Wednesday, January 5, 2011

The blacksmith profession in Swedish ironmaking

In order to work as a blacksmith, you had to qualify as a member of the Blacksmith Guild (Hammarsmedämbetet). The guild was a combination of union and quality assurance and had its own courts, with jurisdiction over matters concerning the ironmaking industry (Bergstingsrätten).

As an aspiring blacksmith, you started out as apprentice (smeddräng), working f for different master blacksmiths, to learn different aspects of the trade. Apprentices usually stayed for a year or two, and then moved on to another master (Note 1).
After serving your apprenticeship and passing the Guild´s examination, you could become an assistant blacksmith (mästersven). You were now qualified to practice the trade, and worked in the employ of a master blacksmith.

The final step on the career ladder was to become a master blacksmith (“mästare” or “mästersmed”). This required passing another examination and having the necessary capital (Note 2). As a master blacksmith, you were an independent contractor, hiring your own assistants and apprentices – who also lived in your household. Running such a large household also needed a lot of helpers, and a number of young women would be employed as maids, learning to run a household before they married (Note 3).

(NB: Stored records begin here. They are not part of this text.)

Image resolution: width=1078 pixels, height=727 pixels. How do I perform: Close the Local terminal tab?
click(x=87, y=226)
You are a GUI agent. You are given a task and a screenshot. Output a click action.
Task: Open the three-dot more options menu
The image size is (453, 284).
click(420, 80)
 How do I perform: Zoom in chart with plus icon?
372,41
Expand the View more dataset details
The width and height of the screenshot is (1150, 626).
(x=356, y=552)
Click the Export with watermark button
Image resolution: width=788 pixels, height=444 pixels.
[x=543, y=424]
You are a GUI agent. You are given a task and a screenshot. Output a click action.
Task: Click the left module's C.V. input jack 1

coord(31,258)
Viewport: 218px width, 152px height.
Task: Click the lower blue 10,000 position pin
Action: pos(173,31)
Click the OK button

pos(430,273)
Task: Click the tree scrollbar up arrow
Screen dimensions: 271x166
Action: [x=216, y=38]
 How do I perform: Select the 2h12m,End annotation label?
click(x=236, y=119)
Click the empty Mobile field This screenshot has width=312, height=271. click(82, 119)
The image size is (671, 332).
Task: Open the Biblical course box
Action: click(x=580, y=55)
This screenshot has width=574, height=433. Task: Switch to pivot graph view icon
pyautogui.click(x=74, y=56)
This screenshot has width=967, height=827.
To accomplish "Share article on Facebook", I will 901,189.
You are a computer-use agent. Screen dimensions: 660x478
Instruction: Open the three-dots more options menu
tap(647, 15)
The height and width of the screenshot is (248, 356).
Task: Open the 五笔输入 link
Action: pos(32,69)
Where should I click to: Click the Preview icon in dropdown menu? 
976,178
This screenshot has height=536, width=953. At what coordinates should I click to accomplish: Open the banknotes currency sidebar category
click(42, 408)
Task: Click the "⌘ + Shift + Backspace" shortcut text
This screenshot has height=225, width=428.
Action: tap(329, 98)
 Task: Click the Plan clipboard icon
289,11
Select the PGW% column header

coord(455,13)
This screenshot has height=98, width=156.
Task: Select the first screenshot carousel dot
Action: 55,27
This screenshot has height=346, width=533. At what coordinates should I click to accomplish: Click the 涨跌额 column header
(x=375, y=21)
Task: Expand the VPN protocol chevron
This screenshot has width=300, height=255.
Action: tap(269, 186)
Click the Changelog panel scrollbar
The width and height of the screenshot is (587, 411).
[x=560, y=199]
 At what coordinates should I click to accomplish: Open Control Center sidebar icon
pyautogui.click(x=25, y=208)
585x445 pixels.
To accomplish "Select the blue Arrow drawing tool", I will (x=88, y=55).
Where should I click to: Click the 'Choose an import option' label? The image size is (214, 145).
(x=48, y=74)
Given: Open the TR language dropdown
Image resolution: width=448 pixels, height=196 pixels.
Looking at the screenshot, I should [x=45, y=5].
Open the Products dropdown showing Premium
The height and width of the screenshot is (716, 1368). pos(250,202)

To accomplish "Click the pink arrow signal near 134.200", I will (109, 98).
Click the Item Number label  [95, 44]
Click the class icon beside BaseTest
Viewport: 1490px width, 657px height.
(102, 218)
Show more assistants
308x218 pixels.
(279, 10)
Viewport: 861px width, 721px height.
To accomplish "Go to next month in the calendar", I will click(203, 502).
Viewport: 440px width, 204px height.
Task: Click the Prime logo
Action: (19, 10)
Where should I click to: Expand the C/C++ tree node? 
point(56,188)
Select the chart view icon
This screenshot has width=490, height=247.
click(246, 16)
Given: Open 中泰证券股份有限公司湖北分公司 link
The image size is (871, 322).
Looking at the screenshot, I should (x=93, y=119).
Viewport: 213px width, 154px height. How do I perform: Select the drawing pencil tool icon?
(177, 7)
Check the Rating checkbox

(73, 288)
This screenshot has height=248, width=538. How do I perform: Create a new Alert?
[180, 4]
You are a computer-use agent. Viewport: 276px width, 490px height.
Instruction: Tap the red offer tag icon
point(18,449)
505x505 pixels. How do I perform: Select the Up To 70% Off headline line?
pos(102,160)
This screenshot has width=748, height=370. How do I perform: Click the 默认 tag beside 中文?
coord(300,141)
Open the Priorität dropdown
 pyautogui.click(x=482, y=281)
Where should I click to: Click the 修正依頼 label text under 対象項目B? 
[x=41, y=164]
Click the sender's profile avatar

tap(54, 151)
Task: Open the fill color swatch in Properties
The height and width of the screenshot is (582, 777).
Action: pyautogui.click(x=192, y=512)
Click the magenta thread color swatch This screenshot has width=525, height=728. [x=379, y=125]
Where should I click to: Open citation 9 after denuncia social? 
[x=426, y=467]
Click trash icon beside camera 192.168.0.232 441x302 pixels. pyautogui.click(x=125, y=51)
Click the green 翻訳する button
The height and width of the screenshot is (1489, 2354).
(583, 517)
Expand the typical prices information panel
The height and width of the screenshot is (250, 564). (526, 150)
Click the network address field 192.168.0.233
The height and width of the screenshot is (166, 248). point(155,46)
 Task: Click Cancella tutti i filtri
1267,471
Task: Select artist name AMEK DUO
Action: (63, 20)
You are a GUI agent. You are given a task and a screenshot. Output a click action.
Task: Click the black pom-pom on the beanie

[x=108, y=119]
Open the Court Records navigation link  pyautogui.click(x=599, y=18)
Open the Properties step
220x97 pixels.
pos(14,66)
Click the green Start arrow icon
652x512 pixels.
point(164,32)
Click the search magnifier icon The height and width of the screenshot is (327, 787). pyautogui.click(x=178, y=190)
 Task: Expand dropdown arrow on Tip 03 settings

“Bergstingsrätten” would appoint a senior and respected master blacksmith to become alderman (ålderman) for a district. The alderman served as an assistant judge on the court, but also inspected all the mills of his district, to make sure they were up to standard.
Note 1: As an apprentice you were a member of the master´s household, and listed here in parish records. From these, I have found many family connections, where a young man worked as an apprentice for an older brother, uncle etc.

Note 2: If a master blacksmith died, one of his assistants would often acquire these resources by marrying the widow, at the same time providing for the family.

Note 3: With so many young men and women under one roof, accident did happen, and births out of wedlock or shotgun marriages were not unusual. Giving birth out of wedlock was technically a crime until the 1850´s. However, enforcing the law resulted in infants “disappearing”, and in the late 18th century mothers were given immunity.